TEXT SHOWN
________
Australian Megafauna



Evidence of the former existence of the Australian megafauna was known by the Aborigines, and was soon discovered by the earliest European settlers. A large collection of fossils from Wellington Caves, west of Sydney, was sent to England by Major Thomas Mitchell in 1831 for examination by the renowned Sir Richard Owen. Other specimens were sent by Leichardt, Strzelecki and Goyder, and Owen was progressively able to identify a number of large, extinct marsupials and birds. The newly established Australian museums became involved in subsequent decades, and their work has continued to the present, with major excavations of fossils from sites in most states.

Evidence has emerged that it was harsh climate, and not human habitation of the continent, that was the slayer of the car-sized wombats, 2.5-metre tall kangaroos, sheep-sized echidnas and other extra-large beasts that once roamed the outback, according to Queensland University of Technology research. Gilbert Price and Gregory Webb, in the Australian Journal of Earth Sciences, said that Queensland megafauna of the Pleistocene era was already drought-stressed before going the way of the dodo. The new study backs the findings of a Melbourne-La Trobe university team which announced in August that megafauna at Lake Menindee, in western NSW, was already extinct before humans arrived in that region. Both studies contradict the view of Australia's high-profile scientist and intellectual, Tim Flannery, that early Aborigines wiped out Australia's megafauna.

The Queensland researchers unearthed and studied megafauna remains from the Queensland region of Darling Downs, which borders New South Wales, at the Kings Creek catchment. "No evidence of human interaction with pleistocene remains was observed in the site or in other nearby sites," says their article. "The apparent progressive megafaunal extinction on the Darling Downs does not support a sudden 'blitzkrieg' model resulting from human hunting. The gradual demise … is most parsimoniously attributed to increasing aridity in southeastern Queensland."
________
THE EXERCISE
Please answer from the megafauna text: who sent a large collection of fossils from Wellington Caves to England in 1831? The lines after this are not needed.

GIVEN DATA
________
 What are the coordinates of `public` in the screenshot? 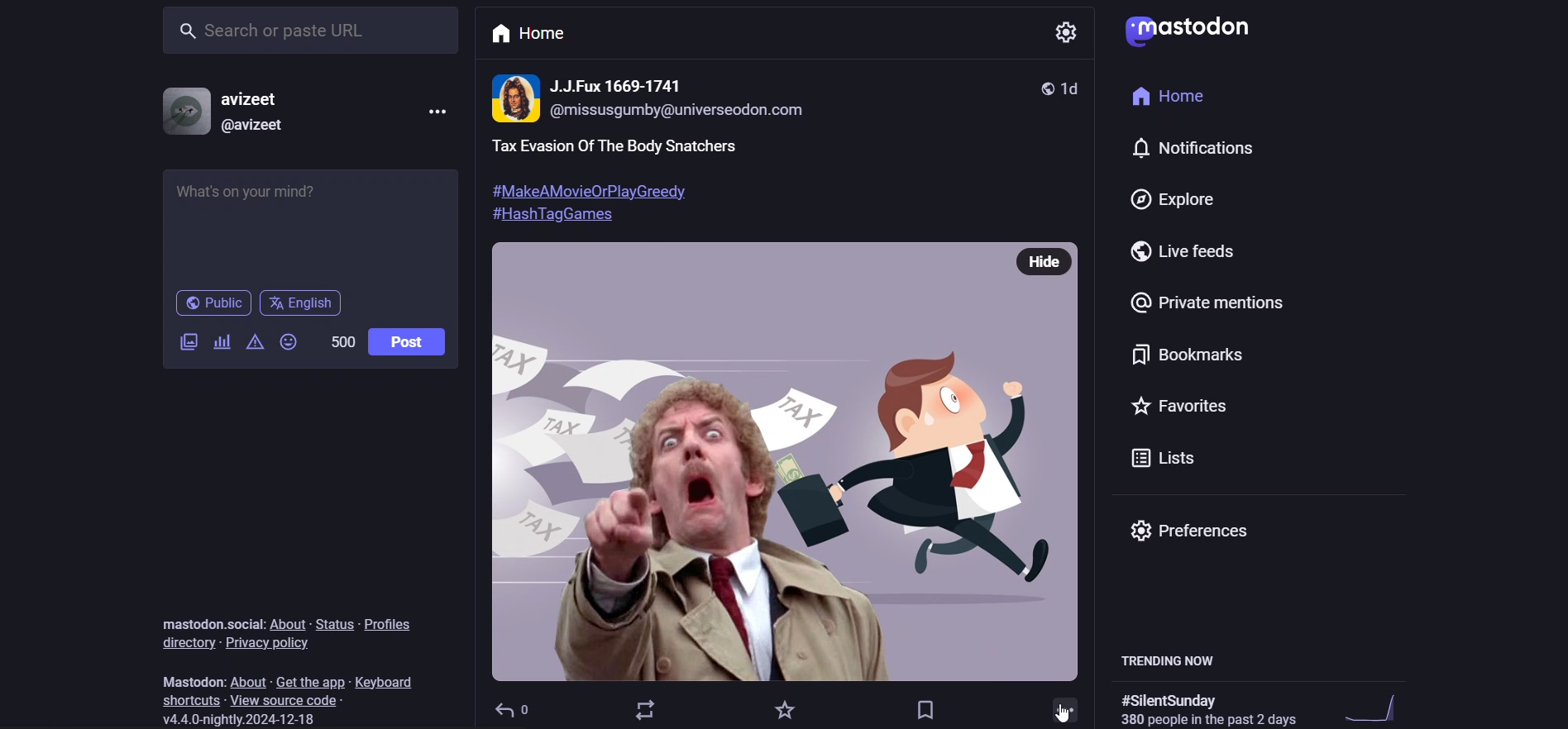 It's located at (1049, 86).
________
WORKED SOLUTION
Major Thomas Mitchell.